_What you are asked to do_
Copy word for word, please, the lines of the entries below running from the one containing "You are a computer-use agent. The image" to the one containing "You are a computer-use agent. Image resolution: width=725", both ends included.

_Data_
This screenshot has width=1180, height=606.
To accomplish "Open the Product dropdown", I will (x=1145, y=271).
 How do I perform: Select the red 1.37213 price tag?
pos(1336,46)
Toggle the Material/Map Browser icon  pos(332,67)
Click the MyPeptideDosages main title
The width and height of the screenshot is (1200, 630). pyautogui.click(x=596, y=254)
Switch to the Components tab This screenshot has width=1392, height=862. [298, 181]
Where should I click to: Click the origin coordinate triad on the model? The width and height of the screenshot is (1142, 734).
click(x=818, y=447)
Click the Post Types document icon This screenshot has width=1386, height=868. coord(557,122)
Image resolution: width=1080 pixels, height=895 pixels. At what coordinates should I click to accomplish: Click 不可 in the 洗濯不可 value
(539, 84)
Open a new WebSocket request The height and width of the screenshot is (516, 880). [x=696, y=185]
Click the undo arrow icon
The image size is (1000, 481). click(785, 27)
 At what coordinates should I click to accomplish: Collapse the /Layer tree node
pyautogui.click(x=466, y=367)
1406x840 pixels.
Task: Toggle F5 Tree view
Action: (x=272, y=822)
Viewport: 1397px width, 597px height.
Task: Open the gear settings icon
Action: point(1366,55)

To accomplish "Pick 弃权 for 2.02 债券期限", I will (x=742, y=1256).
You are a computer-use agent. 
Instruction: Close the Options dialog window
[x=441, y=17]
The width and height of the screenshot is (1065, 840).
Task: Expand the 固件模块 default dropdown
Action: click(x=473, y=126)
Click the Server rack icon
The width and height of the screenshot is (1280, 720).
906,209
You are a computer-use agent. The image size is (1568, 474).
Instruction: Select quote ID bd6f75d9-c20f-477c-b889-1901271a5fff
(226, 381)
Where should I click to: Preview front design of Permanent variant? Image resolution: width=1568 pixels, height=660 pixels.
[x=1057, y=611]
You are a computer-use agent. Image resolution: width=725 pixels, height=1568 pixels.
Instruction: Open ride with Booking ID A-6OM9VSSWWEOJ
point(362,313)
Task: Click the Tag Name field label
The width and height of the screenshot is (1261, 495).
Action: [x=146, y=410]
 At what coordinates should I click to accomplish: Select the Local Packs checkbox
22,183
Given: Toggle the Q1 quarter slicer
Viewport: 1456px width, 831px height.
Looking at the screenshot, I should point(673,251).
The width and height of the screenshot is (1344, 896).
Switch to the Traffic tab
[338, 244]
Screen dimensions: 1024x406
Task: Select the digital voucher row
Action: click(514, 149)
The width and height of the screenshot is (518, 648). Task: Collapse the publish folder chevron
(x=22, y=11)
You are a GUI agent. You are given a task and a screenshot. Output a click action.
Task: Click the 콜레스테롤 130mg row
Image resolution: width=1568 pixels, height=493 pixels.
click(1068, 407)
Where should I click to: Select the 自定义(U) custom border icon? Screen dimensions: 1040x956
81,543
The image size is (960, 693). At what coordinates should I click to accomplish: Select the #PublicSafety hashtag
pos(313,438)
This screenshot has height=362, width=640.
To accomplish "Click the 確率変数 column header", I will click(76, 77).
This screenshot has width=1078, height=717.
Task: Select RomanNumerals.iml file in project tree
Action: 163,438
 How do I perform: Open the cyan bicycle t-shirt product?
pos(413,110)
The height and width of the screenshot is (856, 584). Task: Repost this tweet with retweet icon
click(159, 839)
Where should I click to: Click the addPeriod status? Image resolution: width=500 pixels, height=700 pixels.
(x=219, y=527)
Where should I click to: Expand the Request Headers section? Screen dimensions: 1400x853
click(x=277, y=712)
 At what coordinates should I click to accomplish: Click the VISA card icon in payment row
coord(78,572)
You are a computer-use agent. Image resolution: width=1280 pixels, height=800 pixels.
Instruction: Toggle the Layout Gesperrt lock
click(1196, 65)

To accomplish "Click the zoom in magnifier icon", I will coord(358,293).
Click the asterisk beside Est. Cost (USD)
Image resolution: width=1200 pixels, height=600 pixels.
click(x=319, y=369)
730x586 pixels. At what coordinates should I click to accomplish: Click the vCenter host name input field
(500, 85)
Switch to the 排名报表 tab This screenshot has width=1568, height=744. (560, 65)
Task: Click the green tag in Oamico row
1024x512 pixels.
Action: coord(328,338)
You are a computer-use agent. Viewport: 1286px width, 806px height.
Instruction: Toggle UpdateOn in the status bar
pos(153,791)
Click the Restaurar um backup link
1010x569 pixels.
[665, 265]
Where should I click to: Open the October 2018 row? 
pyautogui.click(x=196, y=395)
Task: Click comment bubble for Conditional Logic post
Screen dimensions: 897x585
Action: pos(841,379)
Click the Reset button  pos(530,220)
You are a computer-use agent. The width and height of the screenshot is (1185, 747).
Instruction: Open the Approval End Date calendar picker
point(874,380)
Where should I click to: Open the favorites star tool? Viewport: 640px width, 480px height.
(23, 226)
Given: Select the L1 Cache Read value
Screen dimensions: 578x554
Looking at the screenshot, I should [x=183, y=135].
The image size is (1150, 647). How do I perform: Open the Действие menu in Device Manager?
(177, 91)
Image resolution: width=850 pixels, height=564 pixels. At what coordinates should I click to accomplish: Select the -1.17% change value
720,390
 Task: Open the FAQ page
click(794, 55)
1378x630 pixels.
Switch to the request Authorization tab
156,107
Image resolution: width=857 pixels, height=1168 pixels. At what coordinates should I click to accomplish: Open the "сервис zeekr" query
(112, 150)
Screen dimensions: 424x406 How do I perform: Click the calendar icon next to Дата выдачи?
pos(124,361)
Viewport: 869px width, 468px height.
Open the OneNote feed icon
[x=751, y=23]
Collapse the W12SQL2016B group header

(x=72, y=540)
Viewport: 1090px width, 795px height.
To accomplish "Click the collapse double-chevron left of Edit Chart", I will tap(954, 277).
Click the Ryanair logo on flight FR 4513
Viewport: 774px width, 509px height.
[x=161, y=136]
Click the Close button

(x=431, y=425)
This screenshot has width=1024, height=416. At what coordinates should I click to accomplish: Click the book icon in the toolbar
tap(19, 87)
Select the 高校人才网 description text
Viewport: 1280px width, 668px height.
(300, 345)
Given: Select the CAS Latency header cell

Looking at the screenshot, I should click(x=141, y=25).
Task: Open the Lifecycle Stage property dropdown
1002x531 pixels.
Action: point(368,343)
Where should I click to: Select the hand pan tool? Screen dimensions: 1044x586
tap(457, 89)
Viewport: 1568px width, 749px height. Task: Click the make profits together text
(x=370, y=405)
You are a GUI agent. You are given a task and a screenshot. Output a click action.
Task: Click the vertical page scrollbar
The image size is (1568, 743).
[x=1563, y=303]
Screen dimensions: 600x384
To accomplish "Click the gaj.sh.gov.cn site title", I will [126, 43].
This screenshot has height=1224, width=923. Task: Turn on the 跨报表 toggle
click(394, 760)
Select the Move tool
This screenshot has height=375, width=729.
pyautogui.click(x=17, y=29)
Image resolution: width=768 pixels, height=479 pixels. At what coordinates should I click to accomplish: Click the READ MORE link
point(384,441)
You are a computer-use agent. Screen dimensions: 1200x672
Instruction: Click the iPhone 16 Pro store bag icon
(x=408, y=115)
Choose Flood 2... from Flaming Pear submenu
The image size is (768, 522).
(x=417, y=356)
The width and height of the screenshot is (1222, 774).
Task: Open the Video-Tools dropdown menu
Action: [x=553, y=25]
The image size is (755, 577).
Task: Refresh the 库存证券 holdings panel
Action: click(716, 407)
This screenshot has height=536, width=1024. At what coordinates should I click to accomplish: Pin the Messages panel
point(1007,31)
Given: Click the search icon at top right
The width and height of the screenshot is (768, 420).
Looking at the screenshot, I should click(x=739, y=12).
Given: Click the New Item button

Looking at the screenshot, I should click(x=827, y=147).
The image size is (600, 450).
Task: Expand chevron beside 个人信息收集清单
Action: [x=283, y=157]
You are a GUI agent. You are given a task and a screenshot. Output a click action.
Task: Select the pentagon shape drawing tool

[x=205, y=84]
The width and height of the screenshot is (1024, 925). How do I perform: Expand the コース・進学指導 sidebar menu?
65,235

_Answer to this exercise_
You are a computer-use agent. The image size is (1568, 474).
Instruction: Select quote ID bd6f75d9-c20f-477c-b889-1901271a5fff
(226, 381)
Where should I click to: Preview front design of Permanent variant? Image resolution: width=1568 pixels, height=660 pixels.
[x=1057, y=611]
You are a computer-use agent. Image resolution: width=725 pixels, height=1568 pixels.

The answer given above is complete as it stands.